I think the best publicly available model that can follow instructions right now is https://huggingface.co/bigscience/bloomz.

It has 176 billion trainable parameters, but I think it uses up terabytes of memory, so there is a trade off between model size and the ability of the model.

On most GPUs, you should be able to run https://huggingface.co/google/flan-t5-large. It is pretty good and is trained to follow instructions.

  • piecerough 2 months ago

    InstructGPT is actually 1.3B, you don't need 175B like initial GPT-3 model: https://openai.com/blog/instruction-following/

    ChatGPT is likely a much better variant, but also must be still small and will likely be portable.

    • tripplyons 2 months ago

      ChatGPT is based on GPT3.5 which is a series of 175B models that includes code-davinci-002, text-davinci-002, and text-davinci-003. I do not think of it as portable.

      • PartiallyTyped 2 months ago

        Network distillation to the rescue! Provided that you have the means to distill in the first place :D

      • ActorNightly 2 months ago

        Would it be possible to run this entire model sequentially, dumping intermediate results to SSD?
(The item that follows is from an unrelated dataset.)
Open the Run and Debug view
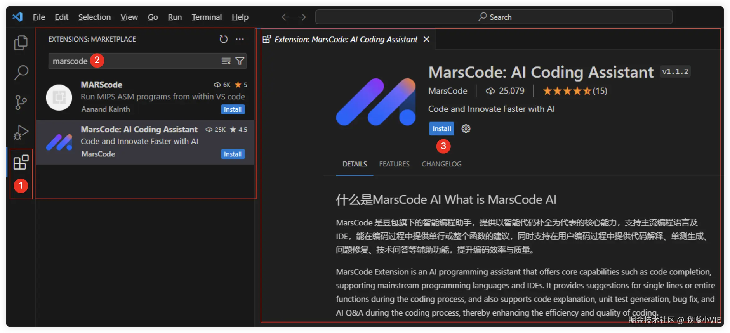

  • moffkalast 2 months ago

    I've just tried out a few of the flan-t5s and they're surprisingly coherent. It likes dogs and pine trees, thinks Makerbot is the best 3D printer lol. Can even generate some code, though it's usually wrong. And it can't seem to decide if a flower pot is orange or red.

    Any idea if it's possible to chain feed a conversation into this one? I've tried a few various Q and A formats but none seem to really grab the old context.